蒸幾籠“推漿齊”,熱幾壺米酒,再來些下酒菜,親朋好友圍坐在柴火竈前喝酒聊天,這曾是贛南客家人舊日裏抹不掉的記憶。

這種早年被統稱為“糍粑”的吃食,色澤金黃,彈牙爽口,帶著天然草木灰的清香,在食物短缺的年代,大家只有逢年過節才舍得做。制作時,需要壹家老小齊心協力,大人推磨,孩子加料,開吃之前便有上座的長輩借著諧音,將它叫做“推漿齊(糍)”,使這種食物有了“全家齊心”的寓意。

隨著上壹輩的人老去,年輕人外出定居不再歸鄉,“推漿齊”也換了個洋氣的名字——“磨齋”,名字背後的含義也逐漸沒人在乎了。

磨齋的制作繁瑣復雜:把俗稱“吊茄子樹”的樹枝去皮,放在鍋裏加水熬湯,再用稻草或黃豆桿燒成的灰,與湯水混合在壹起攪拌均勻過濾,待過濾好的琥珀色“灰水”冷卻後,便把梗米放進去浸泡——這米也有講究,須選不好吃的梗米,不然做好的磨齋會很粘牙,沒有韌性。

泡好的梗米要在壹家人的合作下用石磨碾成米漿,再把米漿倒入柴火大鍋,小火煨上,慢慢用鍋鏟翻動、擠壓,米漿熬幹了水分,人濕透了衣衫。粘稠的米糊撈起來,放在大簸箕裏,抹些山茶油,搓揉成韌性十足的長條,或做成形似餃子“劑子”的形狀,再包上餡兒。
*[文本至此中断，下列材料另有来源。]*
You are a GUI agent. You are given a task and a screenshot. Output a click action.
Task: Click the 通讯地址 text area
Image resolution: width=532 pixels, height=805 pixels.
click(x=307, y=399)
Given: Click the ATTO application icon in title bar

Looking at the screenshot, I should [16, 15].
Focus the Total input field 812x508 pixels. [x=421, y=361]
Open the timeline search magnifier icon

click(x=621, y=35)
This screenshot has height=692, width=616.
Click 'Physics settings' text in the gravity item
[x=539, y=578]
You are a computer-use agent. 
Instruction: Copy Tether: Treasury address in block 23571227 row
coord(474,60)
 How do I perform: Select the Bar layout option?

竹蒸籠底兒上墊些稻草,搓(包)好的磨齋放在上面,蒸上半小時,掀開蓋子,壹股別樣的香味便直撲鼻尖兒。小時候,磨齋壹出鍋,我便吵著要吃,不管多燙,拿著坐在門檻上,將它在兩只手中不停地倒來倒去,鼓腮吹氣,舍不得放下。

磨齋的餡兒,常是蘿蔔、冬筍、鹹菜等做的,壹口下去,綿軟脆嫩,夾著四季的味道。我家喜辣,餡兒裏便夾著不少紅黃的朝天椒,幾個吃下去,咧嘴流涎,額頭冒汗,但嘴絕不肯停止咀嚼。

搓成長條形的磨齋,則是切片切塊,蘸醬水吃,或炒或下湯。朝天椒、蒜蓉、蔥花、醬油、芝麻香油作底,開水壹沖,各種香味壹點壹點散在空氣當中。磨齋蘸上醬水入口,先是醬油的鹹香夾著草木灰的香氣湧入鼻腔,緊接著辣椒蒜蓉香油的味道接踵而至,擠滿口腔,待各種味道揉合在壹起,反而讓嘴裏感到甜絲絲的。
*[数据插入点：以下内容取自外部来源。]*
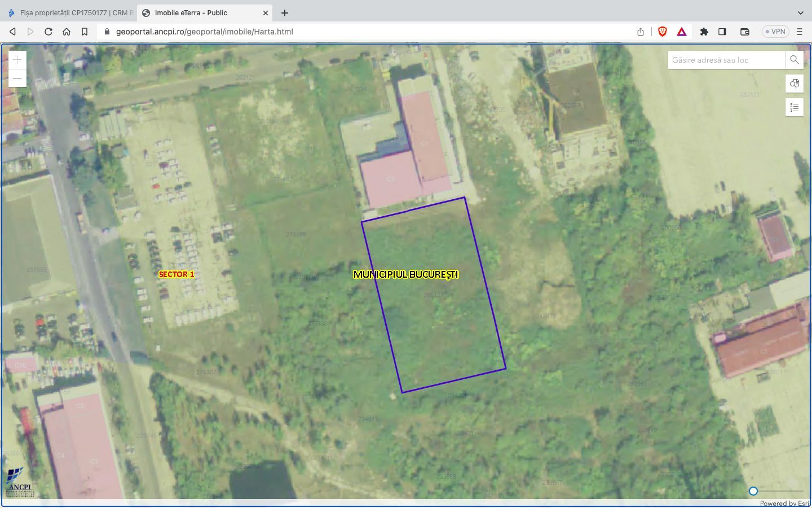Reload the current page
This screenshot has width=812, height=508.
click(x=48, y=32)
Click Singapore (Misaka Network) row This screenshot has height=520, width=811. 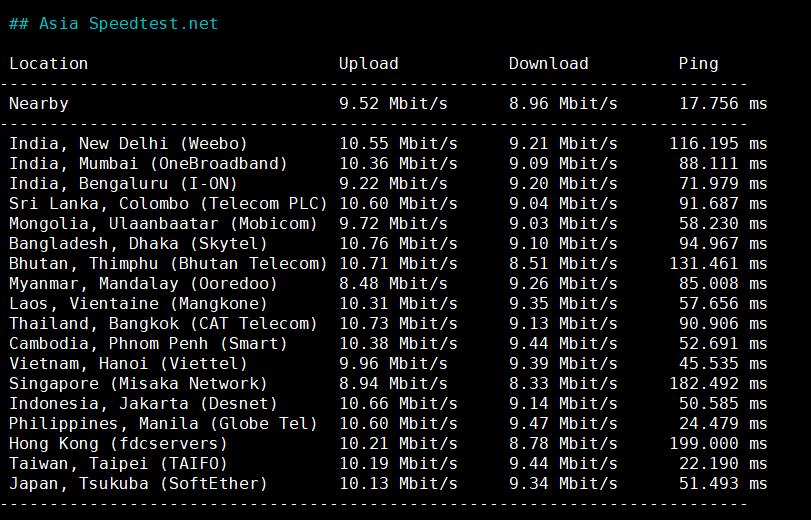138,383
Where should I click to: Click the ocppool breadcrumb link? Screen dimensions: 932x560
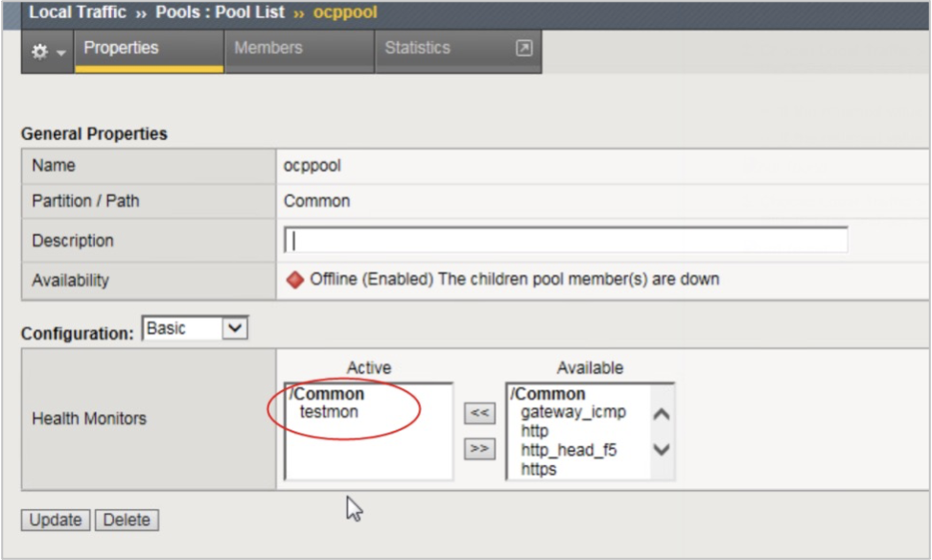coord(344,12)
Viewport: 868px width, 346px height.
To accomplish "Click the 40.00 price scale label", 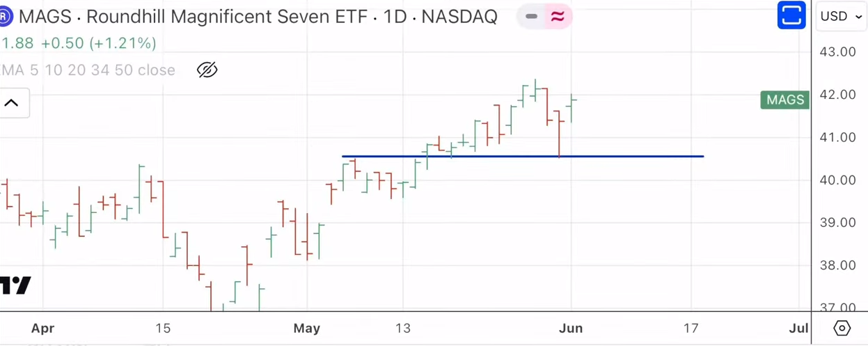I will coord(838,180).
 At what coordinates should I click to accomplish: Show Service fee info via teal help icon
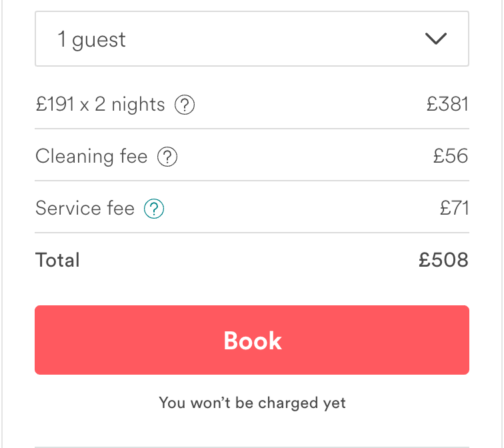pos(154,209)
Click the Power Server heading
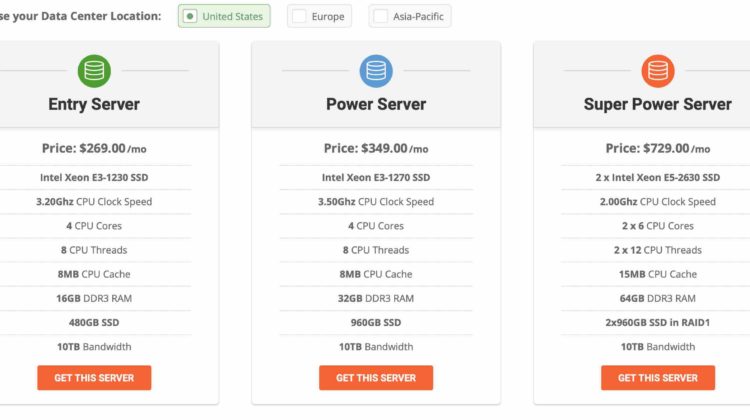Image resolution: width=750 pixels, height=420 pixels. (x=376, y=104)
若是要烹炒做湯,就去田地裏撿嫩的菜花,掐尖放進湯裏或者炒著吃,菜花的翠綠清香,配上磨齋的粉黃勁道,色香味俱全。

除逢年過節之外,母親有時也會在春雨時節做磨齋。連綿的雨水讓人無法下田,便會有相熟的人來找母親聊天,聊著聊著就會有人提議做磨齋。母親會熱些自釀的米酒,幾人邊喝邊準備原料,我時常蹲在竈前,拿著吹火筒和火鉗幫母親看火,壹邊津津有味地聽女人們東家長西家短,壹邊聽著窗外雨水滴答滴答的聲音。有時聽著聽著,就倚著竈前面睡著了,等母親叫醒我的時候,熱氣騰騰的磨齋已經出籠了。
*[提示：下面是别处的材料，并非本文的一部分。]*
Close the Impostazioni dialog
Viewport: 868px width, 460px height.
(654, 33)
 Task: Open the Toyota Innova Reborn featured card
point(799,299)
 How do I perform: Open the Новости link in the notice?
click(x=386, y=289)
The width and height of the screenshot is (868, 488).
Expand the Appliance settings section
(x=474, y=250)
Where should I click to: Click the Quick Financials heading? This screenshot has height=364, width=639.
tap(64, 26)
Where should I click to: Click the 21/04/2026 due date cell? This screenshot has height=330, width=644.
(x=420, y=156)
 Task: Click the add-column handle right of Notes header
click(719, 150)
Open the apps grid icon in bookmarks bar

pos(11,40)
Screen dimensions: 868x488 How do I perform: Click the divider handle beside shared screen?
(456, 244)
家裏家外,母親從未停下過勞作的身影,像是壹頭被生活蒙上了眼睛的驢子,只會沿著生活給的路線不停地繞著磨盤轉圈。做村支書的父親常常深夜才回來,迷迷糊糊中我能聽見開鎖的聲音,老舊的木門“吱呀”被推開。

倘若隔著門就聞到了磨齋的味道,父親會嚷嚷著喊母親:“嗯?今天怎麽做了推漿齊?又浪費壹天!起來幫我熱壹下!”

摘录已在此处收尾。